In his marvelous novel The Stranger’s Child, Alan Hollinghurst spanned the 20th century to tell the story of an enigmatic poem and its relevance to generations of one family. He employs a similar structure in his new novel, The Sparsholt Affair, another multigenerational saga, this time focusing on the Sparsholts and the effect a highly public midcentury scandal has on their family and legacy.
The first of the novel’s five sections is set in 1940. Several Oxford classmates, many of them gay, belong to a literary society. The students become infatuated with David Sparsholt, an aspiring engineer whom they first encounter as he exercises in front of an open window, “a figure in a gleaming singlet, steadily lifting and lowering a pair of hand-weights.” David has a girlfriend, but the classmates wonder if that might be a smokescreen. One student convinces David to pose nude for a drawing. Another is determined to sleep with him.

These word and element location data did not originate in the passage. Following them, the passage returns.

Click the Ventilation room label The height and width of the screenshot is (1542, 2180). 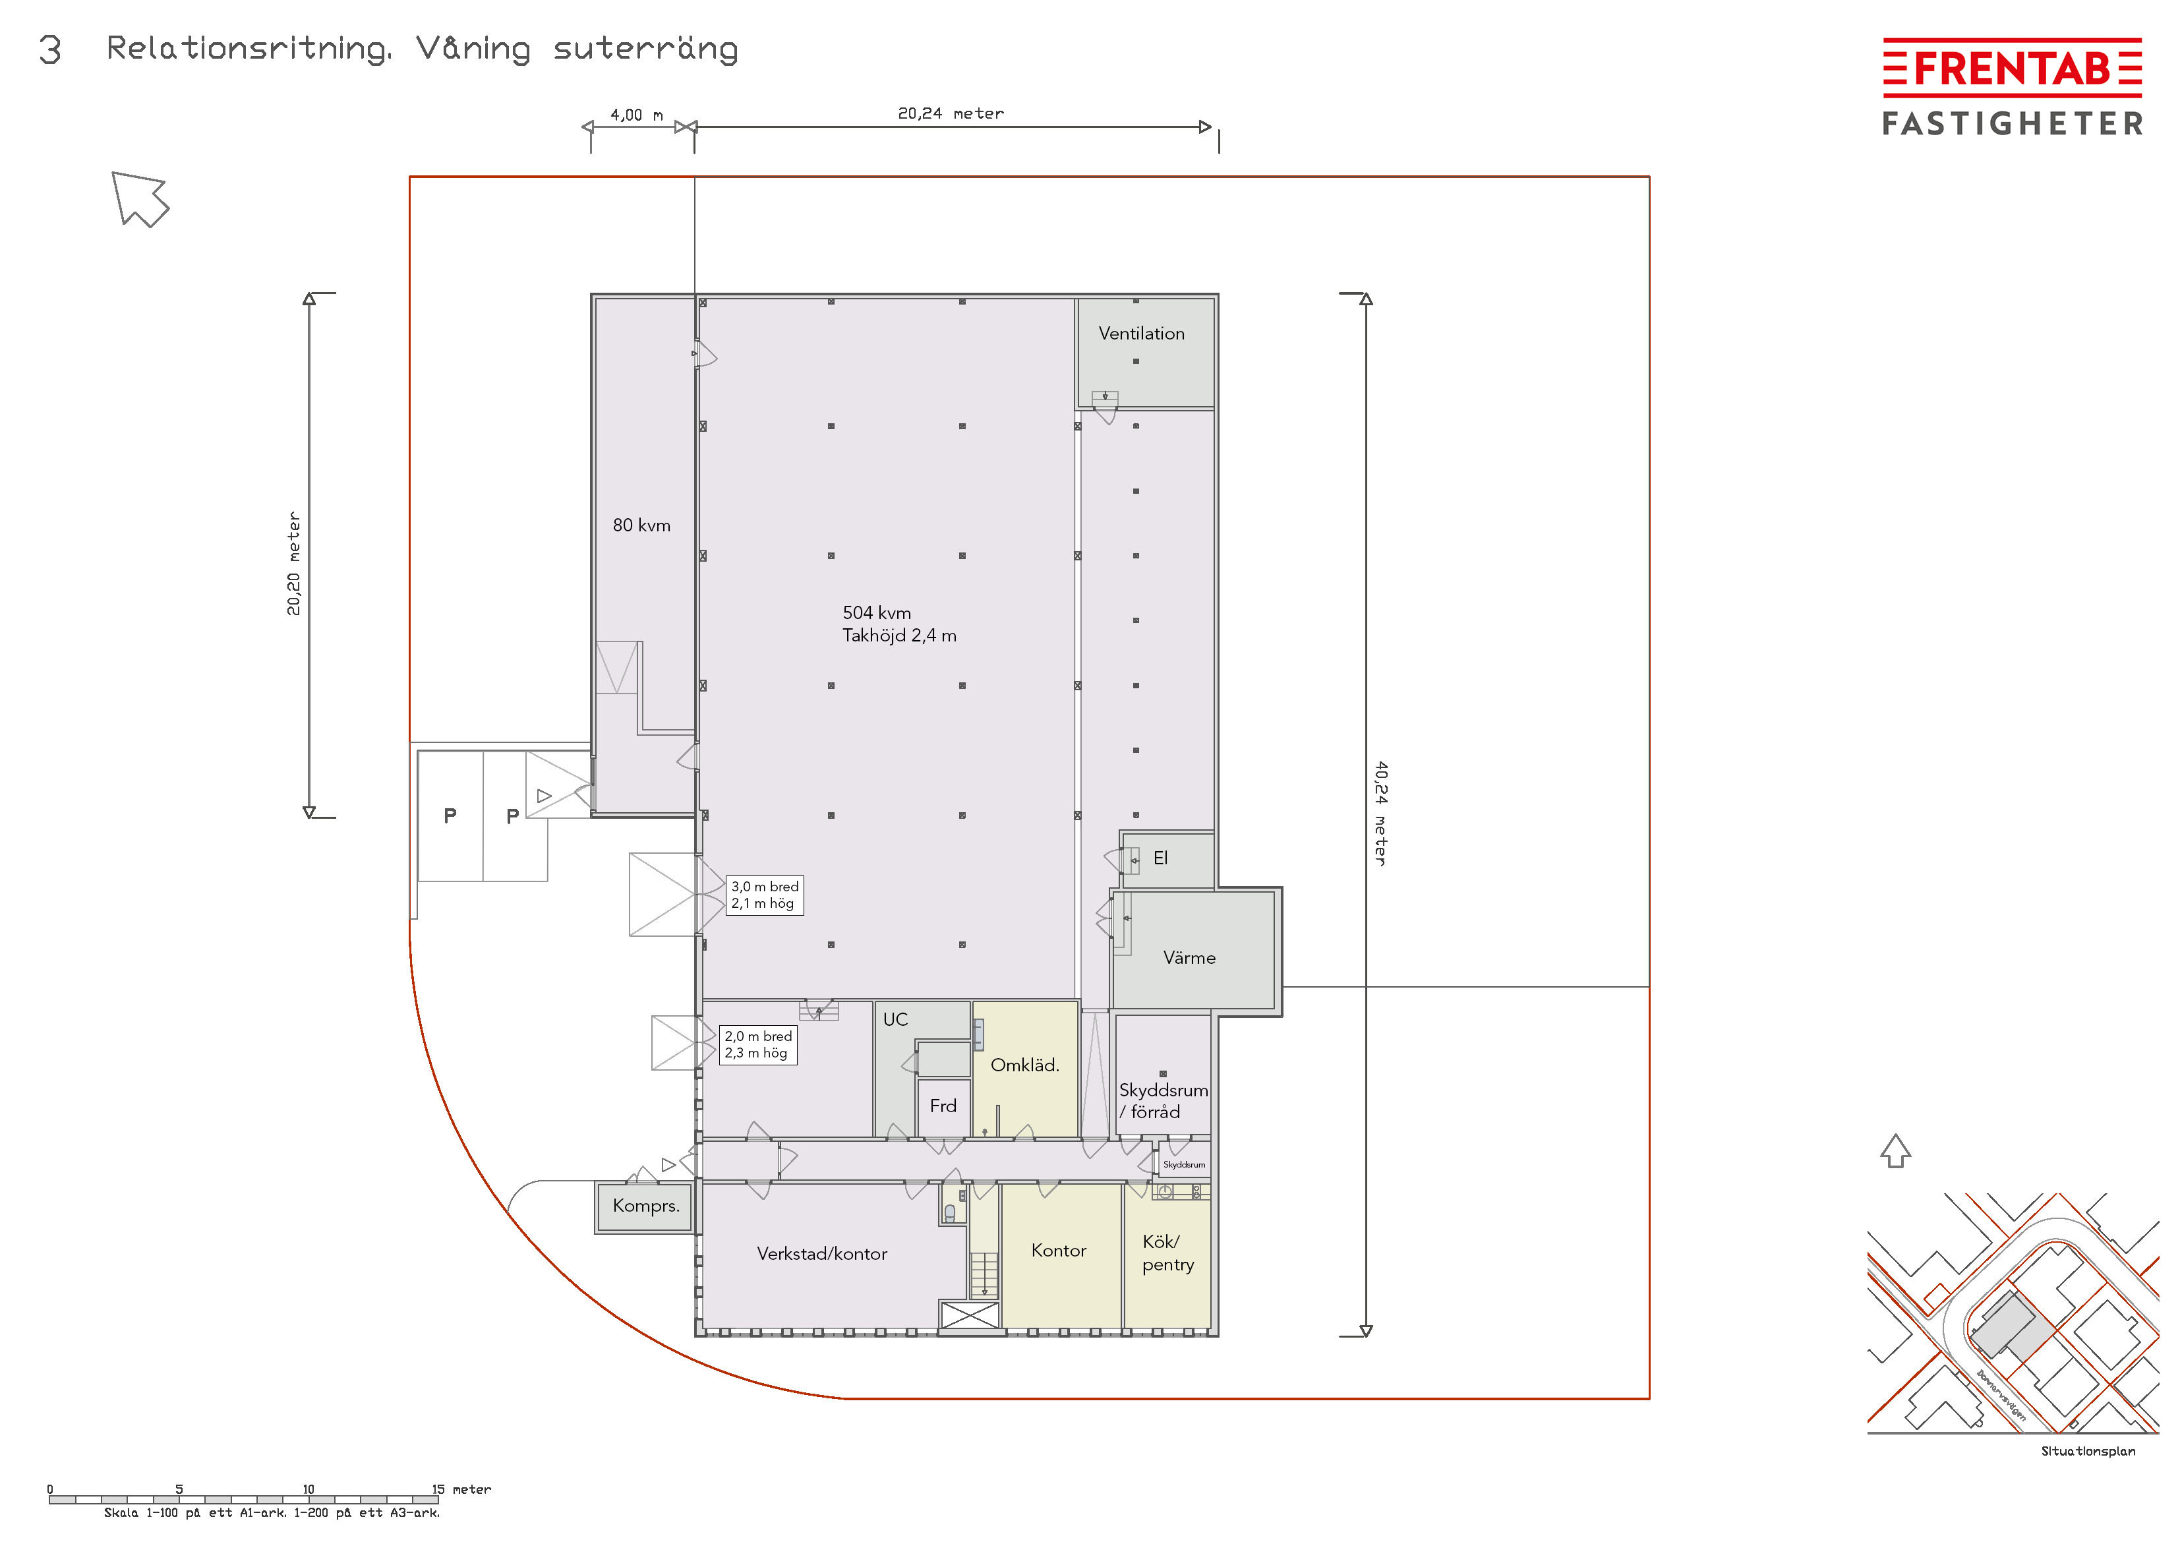[x=1141, y=334]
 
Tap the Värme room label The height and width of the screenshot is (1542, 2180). [x=1189, y=958]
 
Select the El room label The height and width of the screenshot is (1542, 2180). [x=1160, y=858]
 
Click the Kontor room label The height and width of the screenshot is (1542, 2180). [x=1059, y=1251]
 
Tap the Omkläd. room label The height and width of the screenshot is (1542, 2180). [x=1024, y=1065]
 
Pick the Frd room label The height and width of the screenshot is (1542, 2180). [x=943, y=1106]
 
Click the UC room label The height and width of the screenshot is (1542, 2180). [x=895, y=1020]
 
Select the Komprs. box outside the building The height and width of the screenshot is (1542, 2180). [x=645, y=1206]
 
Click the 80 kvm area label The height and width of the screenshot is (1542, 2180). [x=642, y=525]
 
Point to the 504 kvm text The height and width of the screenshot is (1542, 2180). [x=876, y=613]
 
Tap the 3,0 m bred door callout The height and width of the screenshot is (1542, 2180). [x=764, y=895]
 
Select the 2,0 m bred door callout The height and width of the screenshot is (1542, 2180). [x=757, y=1044]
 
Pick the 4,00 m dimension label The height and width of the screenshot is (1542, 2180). [x=636, y=115]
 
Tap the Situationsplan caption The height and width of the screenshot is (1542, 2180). [x=2088, y=1451]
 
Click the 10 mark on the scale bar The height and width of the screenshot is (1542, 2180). [x=309, y=1489]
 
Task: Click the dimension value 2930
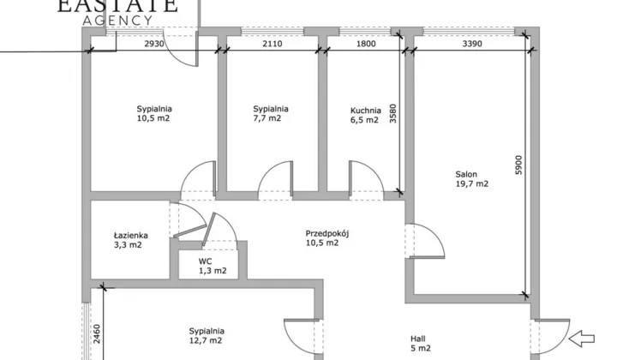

The novel’s main character, however, is Johnny Sparsholt, David’s son. Readers first meet Johnny in the mid-1960s when, at age 14, he’s vacationing with his parents and eager to pursue a romance with Bastien, an exchange student who’s staying with Johnny’s family. During this holiday, a scandal involving David’s secret affair brings ignominy to the family. The notoriety of the scandal weighs on openly gay Johnny for the next 50 years, as he becomes a celebrated painter and interacts with many of the people from his father’s past.
Hollinghurst has a tendency to use dialogue too obviously to convey background information, but the Jamesian elegance and psychological acuity of his previous novels grace The Sparsholt Affair as well. This is a moving work from one of modern literature’s finest authors.